Выбрать главу

Для того чтобы зарубежные доброхоты понимали, кого и какую идеологию они поддержали, мы начнем нашу собственную просветительскую миссию с азбуки украинского «просвещенного» националиста – книги «Национализм» Дмитрия Донцова (1926 г.), которая стала основой идеологической программы ОУН. Именно этот труд вдохновлял Степана Бандеру («Слава Украине!») и Романа Шухевича («Героям слава!») на борьбу за украинское этнократическое государство, именно этот учебник «интегрального национализма» предвосхищал деяния украинских «воякив» во время львовского погрома 1941 года и расстрела в Бабьем яру. Эти тезисы необходимо знать и поклонникам нынешней «национальной революции», особенно тем, кто имеет еврейские корни, но поддерживает сегодня убийства людей на Донбассе и повторяет посиневшими от полноты патриотических чувств губами: «Национализм – цэ любов».

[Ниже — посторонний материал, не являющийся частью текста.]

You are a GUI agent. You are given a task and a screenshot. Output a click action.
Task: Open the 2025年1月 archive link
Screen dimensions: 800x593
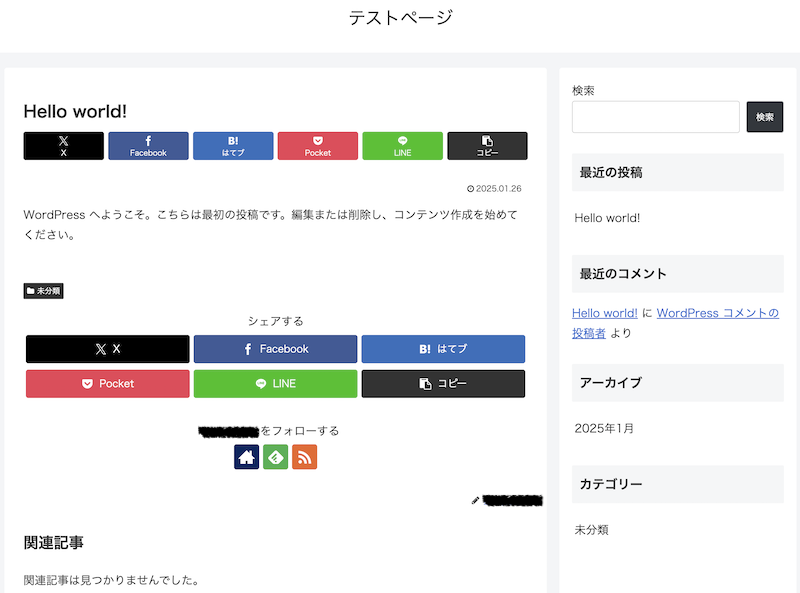[604, 428]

Итак, «азбука» интегрального национализма имеет несколько разделов. Первый из них посвящен изобличению всех мирных форм украинофильства: «бесполезному» просвещению, политическим компромиссам и прочему, что автор презрительно называет «провансальщиной», имея ввиду печальную судьбу просвещенного средневекового Прованса. В этом ключе он яростно изобличает Михаила Драгоманова и других, кого мы традиционно привыкли считать украинскими интеллигентами. Он предлагает свой собственный рецепт национального возрождения, а именно – необходимость любыми способами поощрять народ Украины к покорению и захвату всего чужого: «Укреплять волю нации к жизни, к власти, к экспансии – обозначил я как первое основание для национализма, который я противопоставляю драгомановщине. Вторым основанием для национальной идеи здоровой нации должно быть ее стремление к борьбе».

Далее, для достижения поставленных задач Донцов требует от своих сторонников проникнуться «духом романтики», которую он воспринимает весьма своеобразно: «Для романтика важнее личного благосостояния есть «национальная миссия», важнее мира – борьба за нее, важнее интересов поколения – долговременные интересы нации, важнее счастья одного – сила общества, державы».

То есть, речь идет не об индивидуальных свободах – основе либерального и демократического мировоззрения – а диаметрально противоположных чувствах. Которые, в понимании Донцова, отрицают традиционную мораль: прославляется абсолютная непримиримость, фанатизм, сознательная грубость и безнравственность. «Новая мораль» принимает во внимание лишь интересы общности (нации), является, по сути, прямой ссылкой на теории национального и расового превосходства. Донцов утверждает: «Эта мораль считает за благо то, что делает жизнь мощнее, а не этичней… Это мораль, которая ненавидит «добрых людей», которые «добрые», лишь потому, что не настолько сильны, чтобы стать злыми. Мораль, которая протестует против «человечности», которая убивает веру в себя и желание самовольно добыть свое место под солнцем».

Мелитопольское ницшеанство, полное и демонстративное отрицание христианских, гуманистических ценностей, видимо, столь милое нашим зарубежным друзьям. В своей книге Донцов еще несколько раз подчеркивает антигуманный характер собственной доктрины: «Это идея непримирима, бескомпромиссна, фанатична, аморальна… Этими признаками отличается каждая великая национальная идея…». Как видим, ни о каких «демократических ценностях» речи у Донцова не идет, и, разумеется, не просматриваются они в деяниях его последователей. Если Бабий Яр или Волынская резня «угодны нации», да прольется кровь десятков тысяч невинных! И я так понимаю, памятный опыт убийства сотен тысяч поляков и евреев сознательно игнорируется польскими и еврейскими друзьями украинского национализма.

Но где же найти столько палачей? – задается вопросом прозорливый Дмитрий Донцов. Даже людоедская идея должна опираться на взращенные, подготовленные кадры. И Донцов формулирует идею «инициативного меньшинства», которое применяет «творческое насилие» для достижения поставленной им цели: «Творческое насилие – как «что», а инициативное меньшинство, как «кто» – вот основание всякого общественного процесса, способ, которым побеждает новая идея». Уж не отсюда ли чудовищные пытки и казни, которые практиковали «воины УПА», своей изощренностью превзошедшие даже гитлеровцев. Для тех истребление людей было технологическим процессом, а для этих – «творческим насилием».